The range of the resulting effects can very in severity:

From:

  1. The benignly inconvenient: Locking keys in the car; misplacing her puse when you’re in a hurry

  2. The infuriating: Starting to vaccuum early in the morning when everyone is sleeping soundly (and it’s not her turn to vacuum, anyway)

  3. The harmful: Slamming a car door without first checking to be sure young hands and feet are clear; just “letting go” of her end, without warning, when helping to carry something heavy - thus breaking the heavy object and injuring the party she was “helping”. (Dammit, if it’s too heavy and you have to set it down, just say so don’t insist on helping then just let go.)

  4. The dangerous: Almost getting into a car accident because she was starteld by the movements of a cyclist who was far ahead and clearly signalled his lane change well in advance. Driving at all. (Oblivious People shouldn’t drive - no sense of what other cars are doing.)

Generalization: Oblivious People are not gentle to their surroundings. They navigate through space awkwardly because they have no “big picture” sense of their immediate environment. They handle objects roughly. And so, there is always the clamor of a whirlwind crashing through the room!

M_C does not “close” cupboard doors with a complete gesture, but flings them shut. She does not “place” silverware in the sink, but drops it from above, throws it in the drawers while rummaging around. (The wear and tear this causes is evident in her own home where her cupboard doors have been replaced twice, her kitchen drawers are stacked one on top of the other because their abused rails no longer support them, and her dishes are chipped and smashed).

I don’t worry much about the damage she can cause while visiting. Although she has broken two glasses already. Rather it’s the clatter, the noise! The sound of someone smashing dishes around (in some cases literally). Stomping as if even her tiny barefeet were made of lead so that Sniffs_Markers must leave her apartment below because the thundering steps fray her nerves.

I needed some peace and quiet! I yearned for weeks for the holiday time when I could sit and read - do nothing! The noise of her visit is stressing me out!

Alas, there appears to be no cure. You can’t train someone to be mindful of th space around them. M_C can be careful but only of the things that are right in front of her face. She has never been able to cultivate a sense of her presence in her environment.

So I must be patient, and vigilant. I must weather the loud din of her visits, and guard myself against the harm of her unintentional thoughtlessness. Because a lapse in vigilance can hurt:

Crayons: “Okay, Mom. I’m going to take a shower. Don’t use ANY water while I’m in the shower, or I could get frozen or scalded.”

M_C: “Okay.”

Crayons (calling from the hall): “I’m going into the bathroom now. For my shower. Don’t use any water.”

M_C: “Okay!”

Crayons (poking head into hall): “I’m starting my shower right now.”

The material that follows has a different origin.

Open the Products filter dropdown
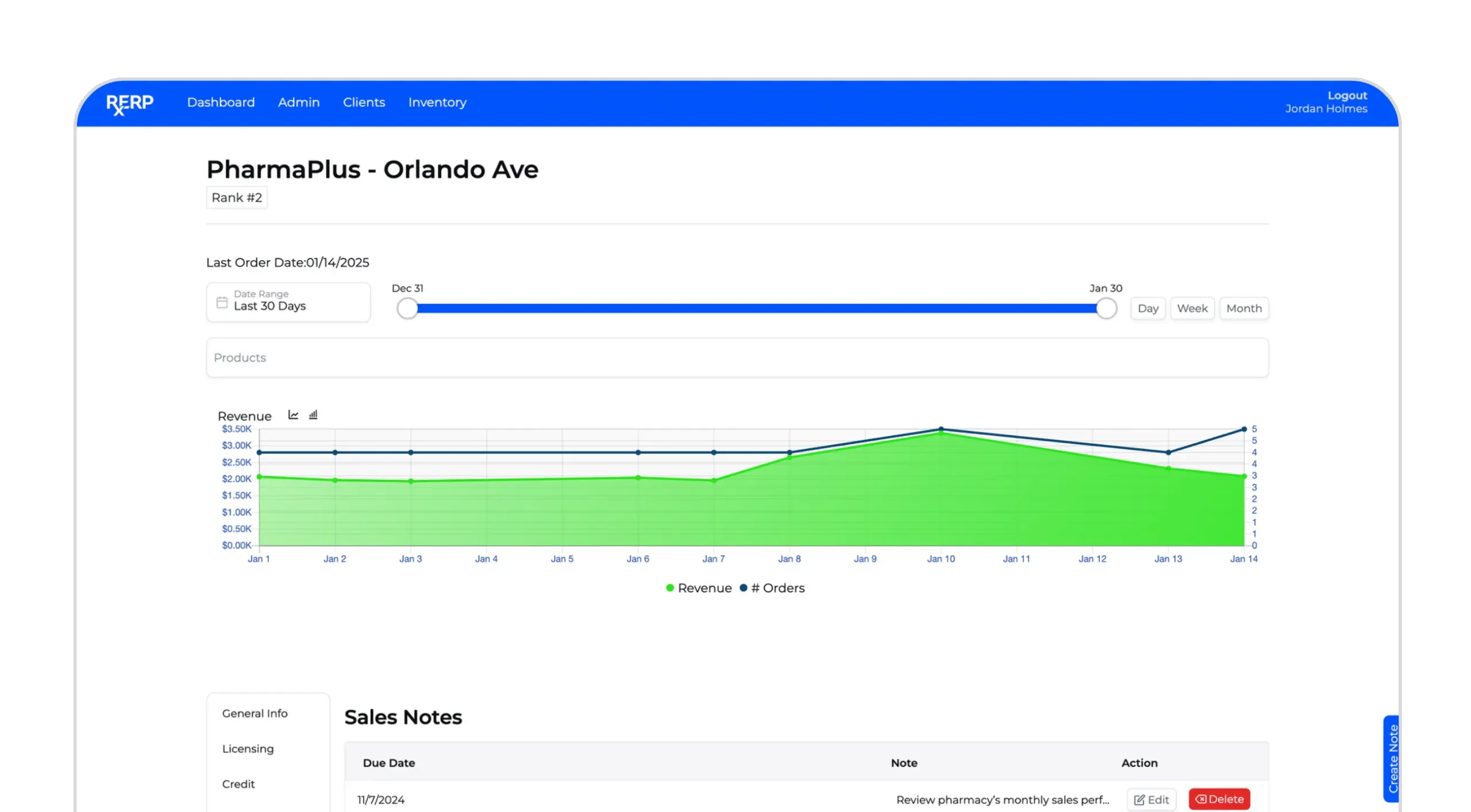The image size is (1471, 812). click(737, 358)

M_C (impatiently): “Okay!”

I turn on the taps, get the water to the right temperature, hesitate… then I hear a change in the sound of the pipes. The steam becomes suddenly thick.

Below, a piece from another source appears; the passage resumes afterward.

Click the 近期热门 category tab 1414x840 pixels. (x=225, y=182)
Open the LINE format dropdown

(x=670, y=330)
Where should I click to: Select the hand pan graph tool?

Crayons (sticking head out into the hall): “Ma! DON’T USE THE WATER! I could get scalded!!!

M_C (annoyed): “Okay, okay! I was just rinsing a glass!”

I climb into the shower, rub shampoo in my hair, and I am scalded. Painfully.

M_C had turned on the washing machine.

M_C sounds a lot like me when I don’t take my medication. Has she been tested for ADD?

…and like my grandmother, who is in early stages of Alzheimer’s. How old is she? Was she always like this?

Them she does not have ADD (in fact her general behaviour is almost the exact opposite of the classic signs of ADD or ADHD), and yup, she’s always been like this.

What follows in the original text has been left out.